The value of the global variable will vary while in the for-loop.

 

The values of variables remain constant.

 

Library assistance

 

Many Python 2 libraries are not Python 3 compatible.

 

Many new Python programmers are creating libraries that are only compatible with Python 3.

 

Exceptions

 

The majority of notations prefer to encapsulate it.

 

Parentheses must be used to hide it.

 

Iteration

 

xrange is used to iterate in Python 2. ().

 

The new Range() method now allows for iterations.

 

Which version of Python should you use?

 

Based on your needs and what you want to accomplish, choose the version that will benefit you the most. That’s excellent if Python 3.x helps you to accomplish your goals! However, there are some disadvantages to using the version, including:

 

 

 

 

 

Also see R Programming: How to Perform Linear Regression.

 

 

 

However, as long as Python 3.x is installed on the customers’ machines, it is an ideal choice.

 

Most Linux distributions come with Python 3.x pre-installed, and almost all of them make it available to end users.

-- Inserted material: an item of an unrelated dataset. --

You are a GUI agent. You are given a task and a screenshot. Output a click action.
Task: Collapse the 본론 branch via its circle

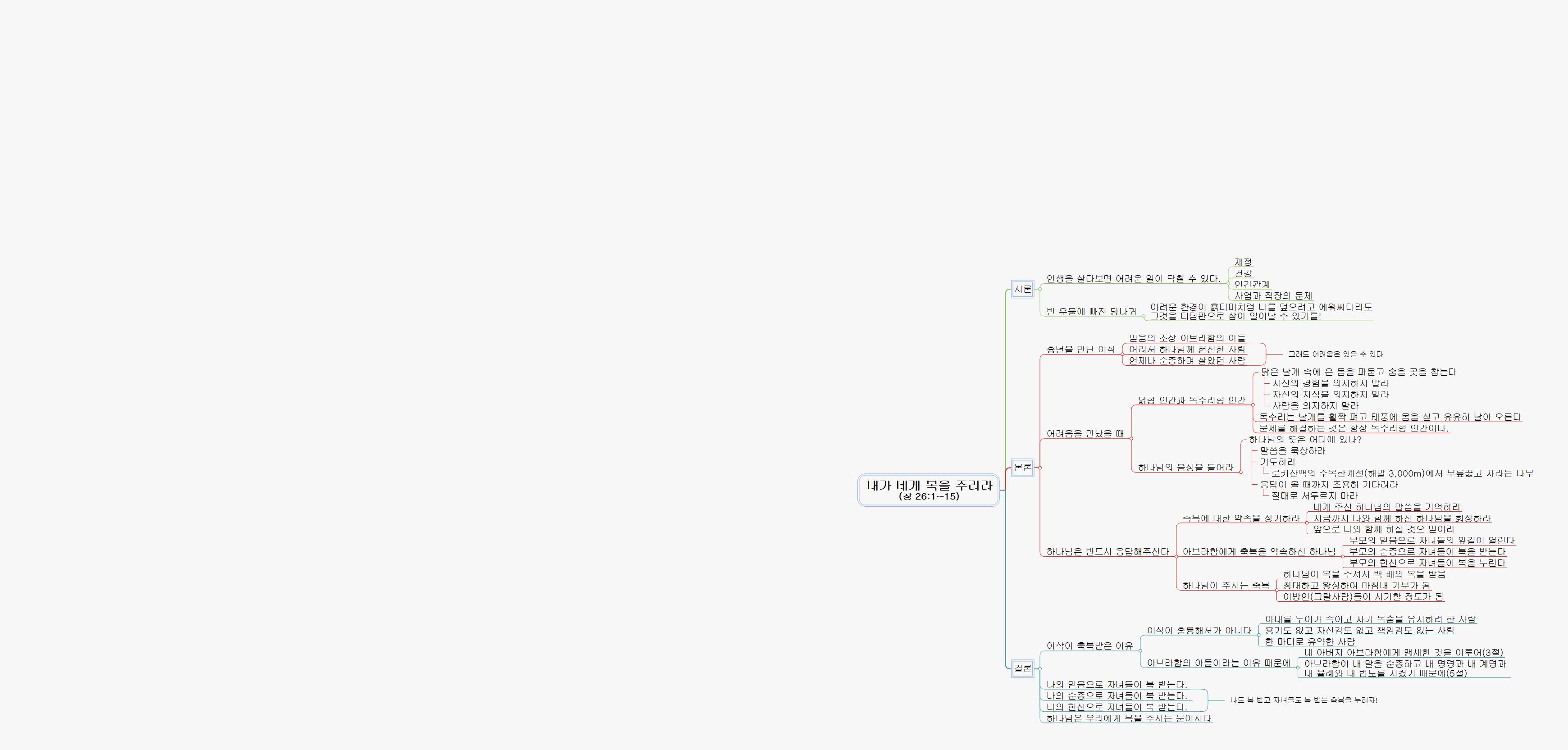click(x=1039, y=468)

While Python 3 is available in the EPEL repository on Red Hat Enterprise Linux (to version 7), some users may not be permitted to install from add-on sites or unprotected locations. Python 2 is also installed by default in a number of distributions.

 

Tutors should introduce Python 3 to new programmers. They must also familiarize the pupils with the differences between Python 2 and Python 3.

 

Note: Python 2 will be EOL (“End of Life”) in January 2020, which means all official support will be discontinued.

 

Let’s wrap up the conversation!

 

Python is a high-level, general-purpose programming language that can be interpreted and is very versatile. Since then, Python has grown in popularity, and it is now a popular choice for scripting and rapid application development.

 

A lot of older apps still utilize Python 2. Companies contemplating Python 3 for their staff should be aware of the syntax and behavior differences. This blog will use examples to demonstrate the differences between Python 2 and 3. And we believe we have done so successfully.